Why did U.S officials go through all the contortions of the WMD scare instead of just invading to effect regime change?

Two reasons: First, they knew that initiating a war against another country for the purpose of effecting regime change was a war crime as per Nuremberg and also pursuant to the laws of the United Nations. Two, they wanted Americans to think that U.S. troops were defending America rather than aggressing against a Third World nation.

The irony in all this is that it was Iraq that was always the defending nation and it was always the U.S. government that was the aggressing nation. It was the U.S. government that was the war criminal the entire time. Under international law and the law set forth at Nuremberg, the Iraqi people had the absolute right to defend themselves from U.S. aggression. Yet, U.S. officials continually referred to Iraqis as the “bad guys” whenever they defended themselves against the foreign troops that had wrongfully invaded and occupied their land and glorified the troops for killing people who were doing nothing more than defending their country from foreign aggression. Would Americans consider themselves to be “bad guys” if they were defending the United States from a foreign invasion?

What has always been so bizarre is how Americans just continued mindlessly thanking the troops for “defending our rights and freedoms” in Iraq. They simply blinded themselves to the fact that our “rights and freedoms” were never threatened by the Iraqi government or the Iraqi people. At the risk of repeating myself, they had never attacked the United States or even threatened to do so. All they had done was defend themselves from troops who were instruments of foreign aggression against their country.

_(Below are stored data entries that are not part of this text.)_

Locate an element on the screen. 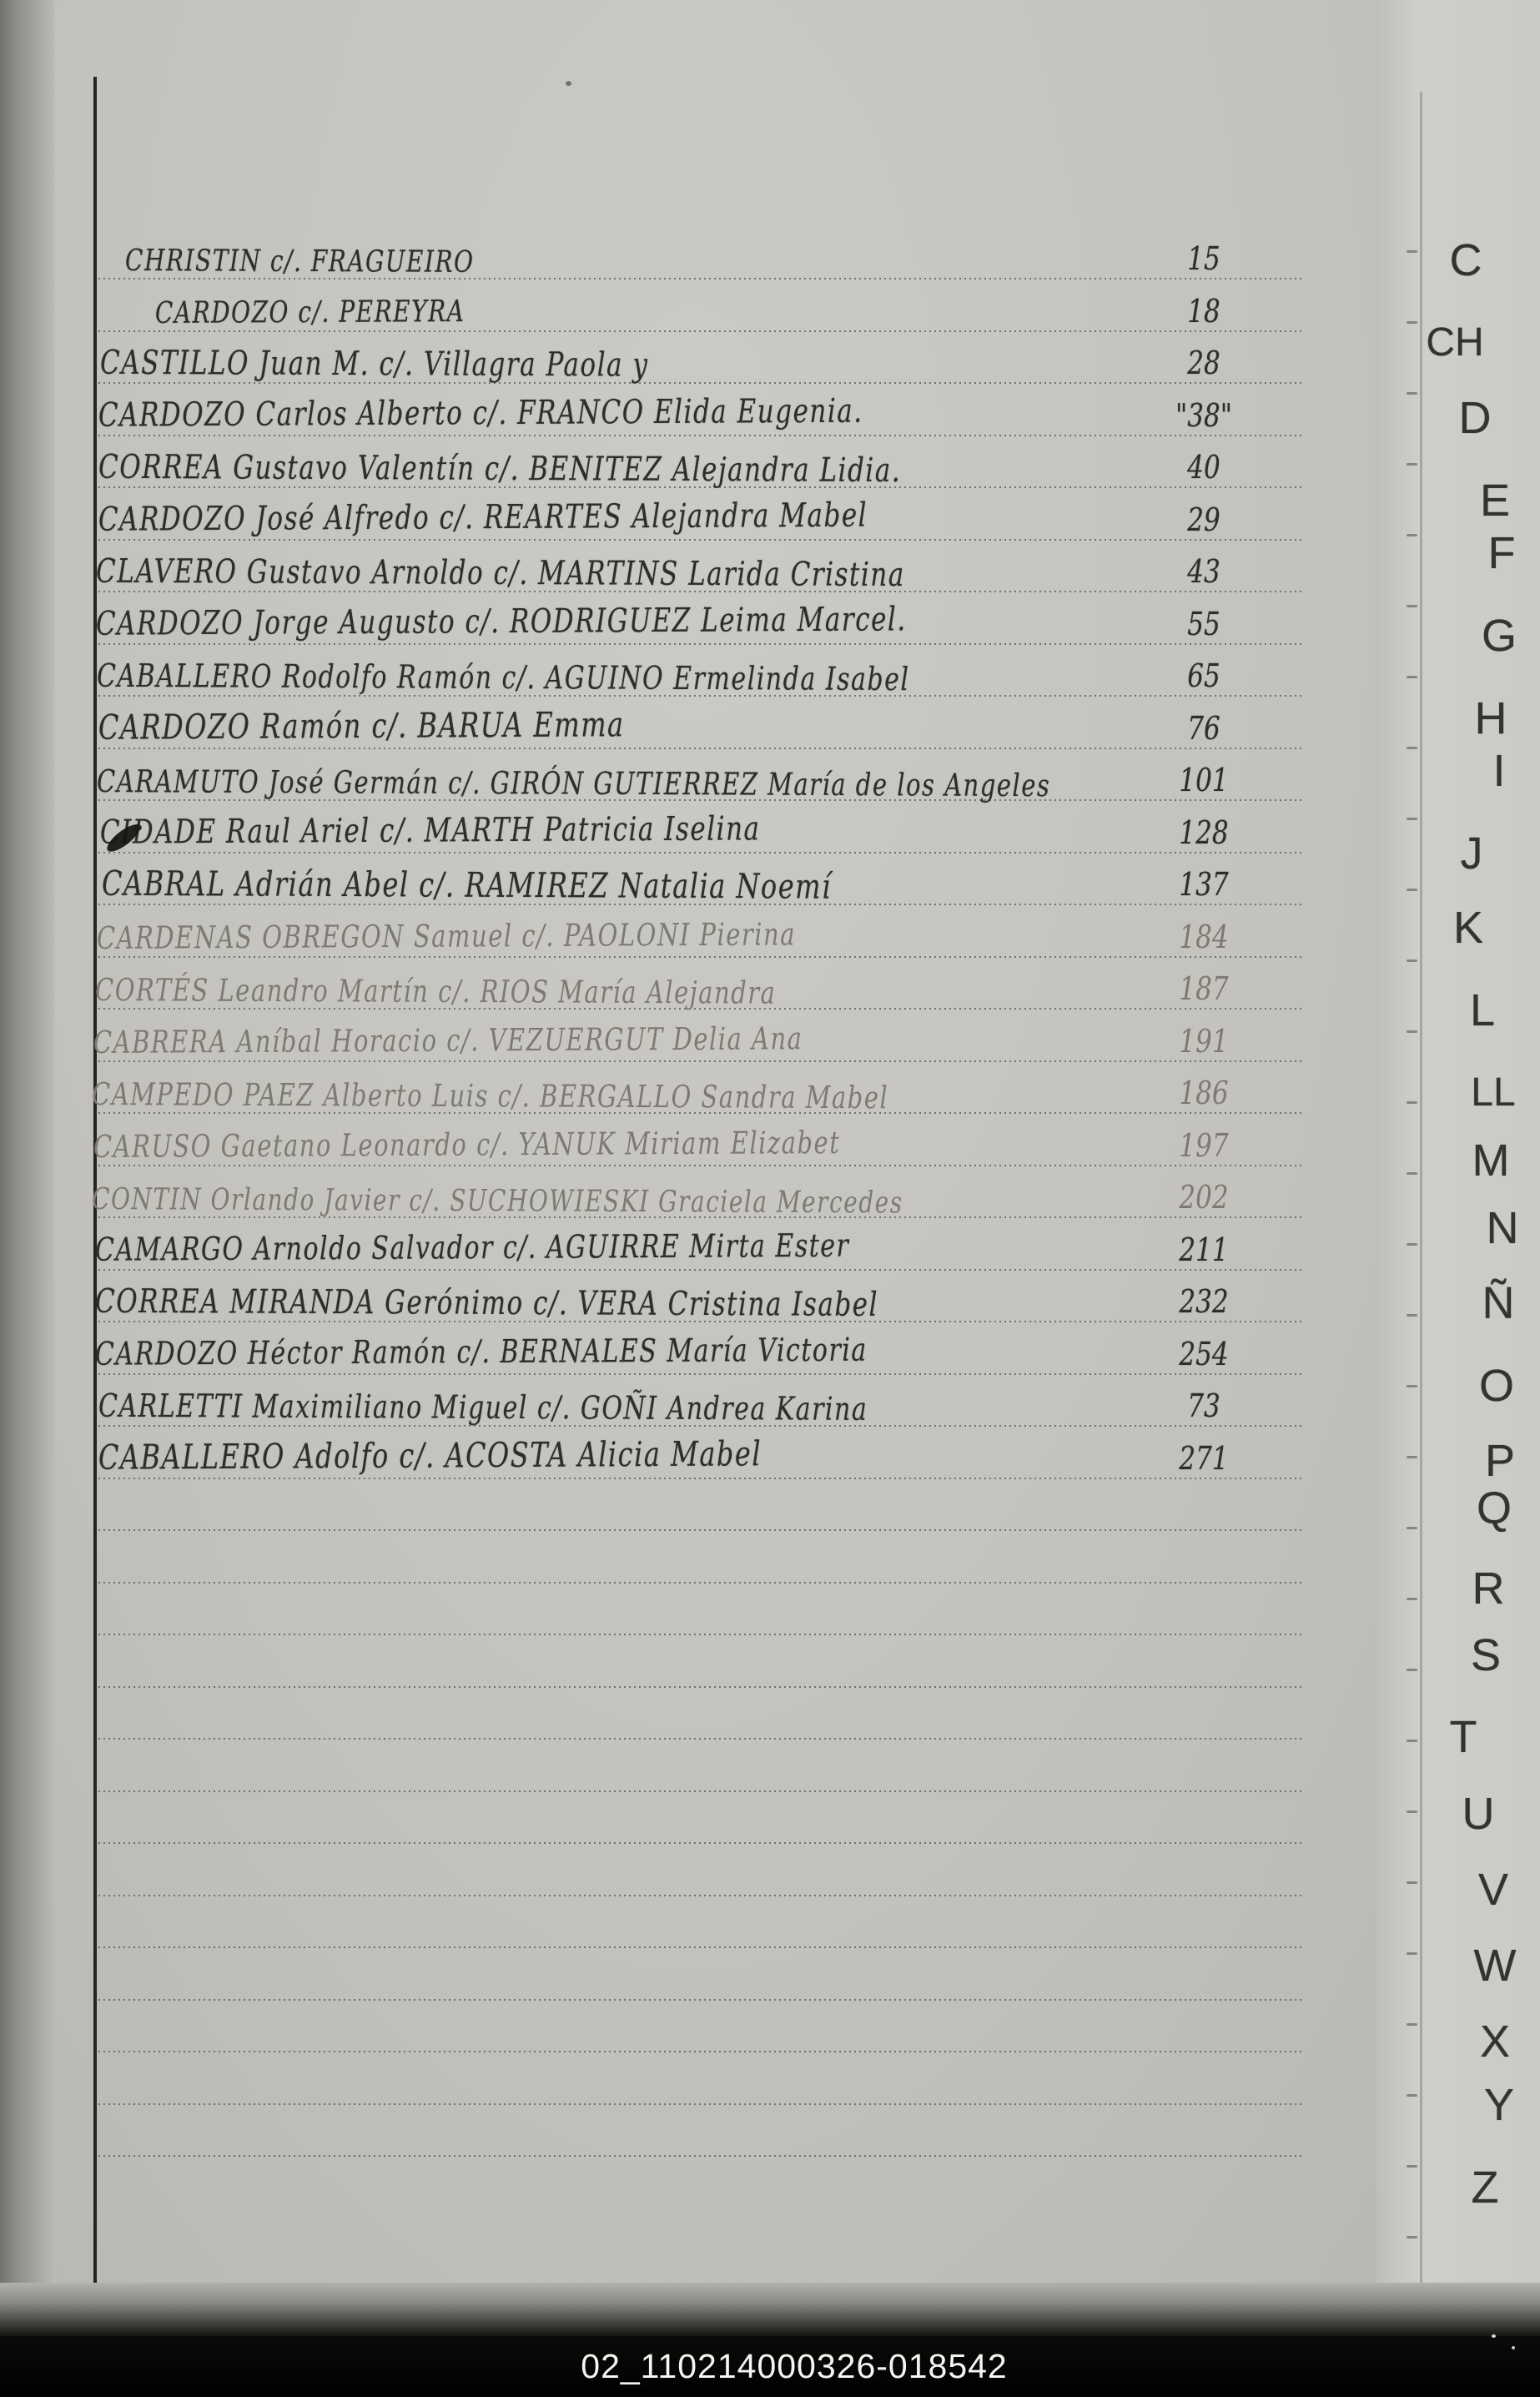  entry-page-number: 232 is located at coordinates (1204, 1301). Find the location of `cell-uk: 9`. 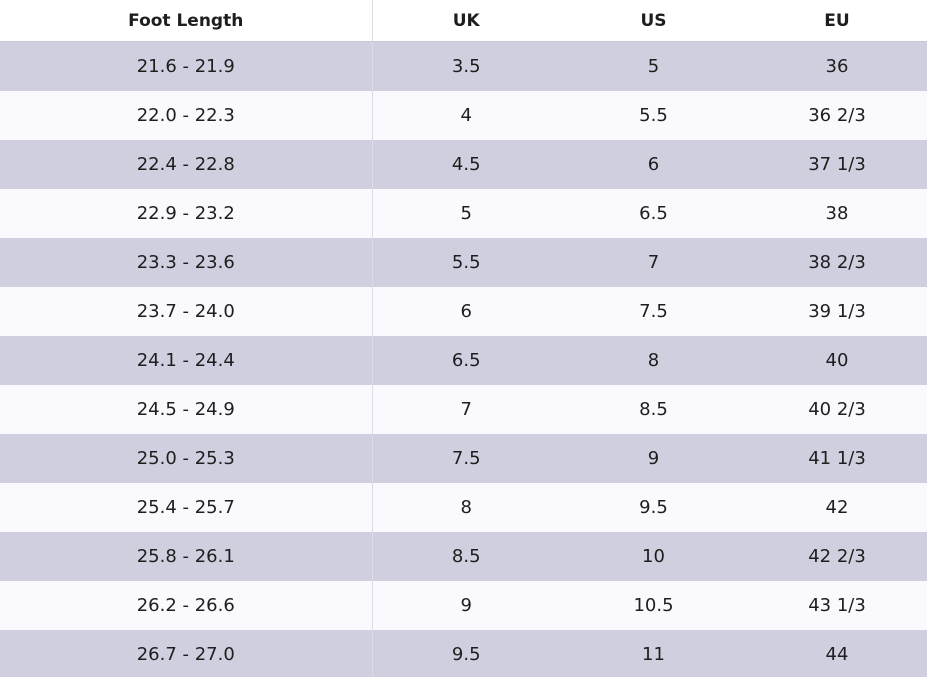

cell-uk: 9 is located at coordinates (466, 606).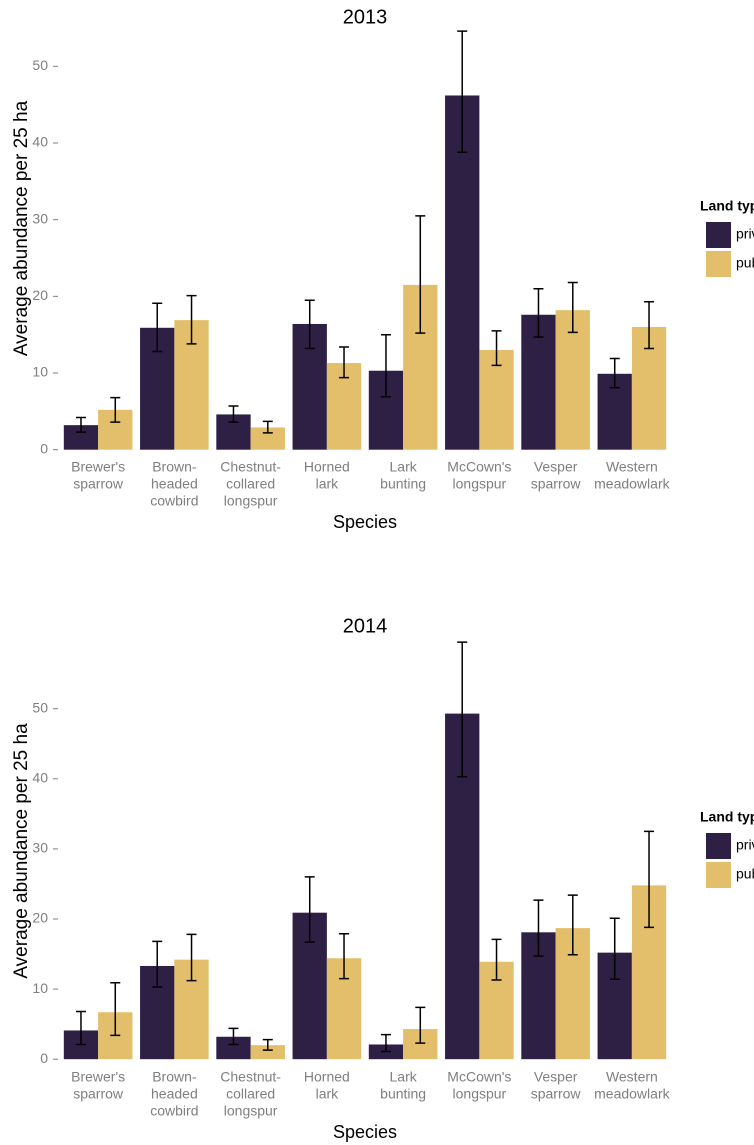 The height and width of the screenshot is (1145, 754). Describe the element at coordinates (366, 17) in the screenshot. I see `chart-title: 2013` at that location. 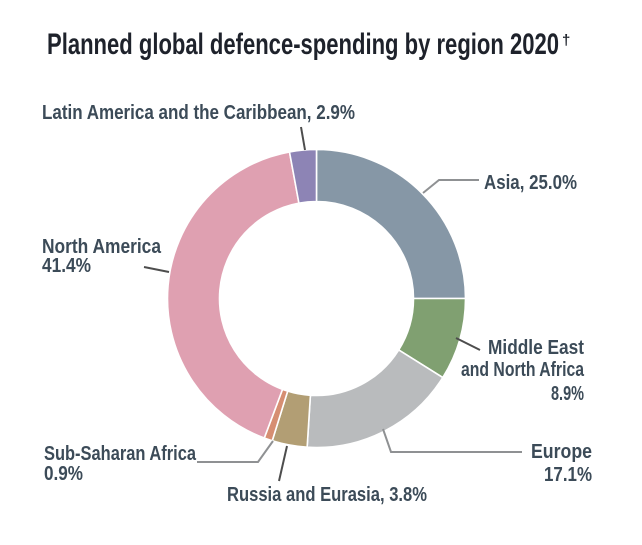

ISIS? It’s largely composed of people in the Saddam Hussein regime who were ousted from power in the U.S. regime-change operation. Why should it surprise anyone that they are now trying to get back into power? People who are thrown out of power by foreign aggression don’t usually like that. That’s why there is now a civil war in Iraq, one that has spread to other areas that have been the targets of other U.S. regime-change operations. It’s not the first time that a U.S. regime-change operation has led to a violent civil war. Recall Guatemala, where the CIA’s coup in 1954 led to a decades-long civil war that killed hundreds of thousands of people.

Today, many Americans go gaga gaga every time a U.S. presidential candidate says that he’ll order the troops to kill even more Iraqis, this time in the name of destroying ISIS, which is the latest official enemy in the ever-changing cast of official enemies of the U.S. national-security state. Americans would be better off putting such candidates in their place by booing them and by demanding, once and for all, that all U.S. troops be brought home before they kill, maim, torture, or injure even one more person in the Middle East.

Jacob G. Hornberger is founder and president of The Future of Freedom Foundation.